(Domenica 24 ottobre 2010) Ci aspettano oggi in chiesa due personaggi straordinari: il fariseo e il pubblicano della parabola che solo Luca tra gli evangelisti ricorda. Tante cose si possono dire di loro… e tante ne sono state dette e scritte! Ve ne scrivo, cari amici lettori di “cose di questo mondo”, perchè mi avvicino con un certo tremore alla domenica e all’omelia che giustamente i miei parrocchiani si aspettano dal mio compito di prete e di parroco.

M’è successo che con lo scorrere dei giorni di questa settimana, e arrivato ormai agli sgoccioli – vi scrivo alle dieci di sera di venerdì – mi trovo sbilanciato rispetto ad altri pensieri che questi due personaggi mi avevano suggerito in altri tempi, e lontano anche da molte “note” delle nostre bibbie.

M’è cresciuta nella testa e nel cuore una gran simpatia per il fariseo, e insieme una certa fifa per il coraggio del pubblicano, che mi sembra sempre più troppo grande per le mie misure timide e mediocri. Povero caro fariseo! Sempre confinato e stretto tra la preoccupazione di stare alle regole e il sospetto che mai ci si arriva. Povero fariseo, così sommerso dalla preoccupazione di essere adeguato a Dio da non accorgersi che Dio gli vuol dare una mano, e più di una mano, perchè ha capito che ben poco riuscirà a mettere insieme.

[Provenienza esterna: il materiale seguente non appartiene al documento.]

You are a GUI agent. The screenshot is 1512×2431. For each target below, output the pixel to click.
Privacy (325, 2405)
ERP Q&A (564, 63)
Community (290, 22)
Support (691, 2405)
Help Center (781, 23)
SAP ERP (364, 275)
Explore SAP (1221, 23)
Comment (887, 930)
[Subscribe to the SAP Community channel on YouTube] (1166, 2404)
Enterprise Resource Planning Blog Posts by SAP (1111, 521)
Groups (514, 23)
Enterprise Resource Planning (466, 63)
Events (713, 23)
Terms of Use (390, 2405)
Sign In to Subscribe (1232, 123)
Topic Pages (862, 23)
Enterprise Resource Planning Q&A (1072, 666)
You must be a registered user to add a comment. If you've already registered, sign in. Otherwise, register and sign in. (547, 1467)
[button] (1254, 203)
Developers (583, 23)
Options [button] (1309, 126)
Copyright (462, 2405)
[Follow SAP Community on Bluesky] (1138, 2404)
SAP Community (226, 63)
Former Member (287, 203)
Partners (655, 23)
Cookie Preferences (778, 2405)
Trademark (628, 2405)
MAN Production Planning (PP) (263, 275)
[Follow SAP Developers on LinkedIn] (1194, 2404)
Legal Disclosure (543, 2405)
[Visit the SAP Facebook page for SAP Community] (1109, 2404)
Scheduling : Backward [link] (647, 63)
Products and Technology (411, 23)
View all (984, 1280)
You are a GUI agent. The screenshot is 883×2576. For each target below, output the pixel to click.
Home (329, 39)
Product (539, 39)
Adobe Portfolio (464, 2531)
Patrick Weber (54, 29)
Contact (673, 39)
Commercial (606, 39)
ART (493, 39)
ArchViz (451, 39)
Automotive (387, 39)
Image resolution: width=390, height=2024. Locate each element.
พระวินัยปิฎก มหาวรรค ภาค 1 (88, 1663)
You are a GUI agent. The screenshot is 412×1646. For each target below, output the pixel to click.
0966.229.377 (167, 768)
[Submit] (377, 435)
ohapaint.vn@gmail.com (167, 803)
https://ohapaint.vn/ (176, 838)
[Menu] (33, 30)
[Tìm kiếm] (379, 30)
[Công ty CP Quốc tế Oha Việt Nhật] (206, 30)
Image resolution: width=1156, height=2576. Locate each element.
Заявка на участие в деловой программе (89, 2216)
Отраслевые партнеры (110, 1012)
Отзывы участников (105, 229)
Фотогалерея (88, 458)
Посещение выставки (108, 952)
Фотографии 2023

Povero fariseo, così impegnato a non essere come tutti gli altri e così illuso di riuscirci a forza di digiuni e di offerte.

Mi affascina e mi intimorisce invece l’audacia del pubblicano che lascia da parte ogni possibilità – o illusione – di mettersi a posto, e chiede a Dio di prenderlo così com’è e di portarlo per la via nuova – e sconosciuta al “mondo” ( io vivo a cento metri dal carcere della Dozza) – della misericordia e del perdono. Invidio questo pubblicano che rinuncia ad ogni ipotesi di fare per bene e chiede a Dio di prenderlo così com’è. Vedo il mio povero fariseo prigioniero del suo stare eternamente in bilico tra il bene e il male mentre il mascalzone pubblicano lo sorpassa esultante mentre corre portato tra le braccia della misericordia di Dio.

Si può avere il coraggio del proprio essere peccatori? Si può naufragare tra le braccia del Signore perchè Lui ci prenda così come siamo? Di lui la parabola dice che “tornò a casa sua giustificato”. Cosa vuol dire? Che Dio ha rinunciato all’idea di vederlo per bene e lo ha avvolto del gran bene di suo Figlio Gesù che copre la sua miseria con l’abito battesimale e nuziale del suo sacrificio d’amore. E il mio povero fariseo? Per lui niente! Niente, dice la parabola “a differenza dell’altro”.

La parabola non ci dice che il pubblicano mascalzone sia diventato una brava persona. Ma lo possiamo pensare perchè un po’ sappiamo di come faccia bene lo stare tra le braccia misericordiose di Dio. E dell’altro, che diremo? Speriamo che rinunci anche lui a lottare nell’inutile fatica per essere bravo e, come dice un vecchia preghiera della bibbia, si accontenti della “gioia di essere salvato”. Che non è poco! Buona Domenica a tutti. Giovanni della Dozza.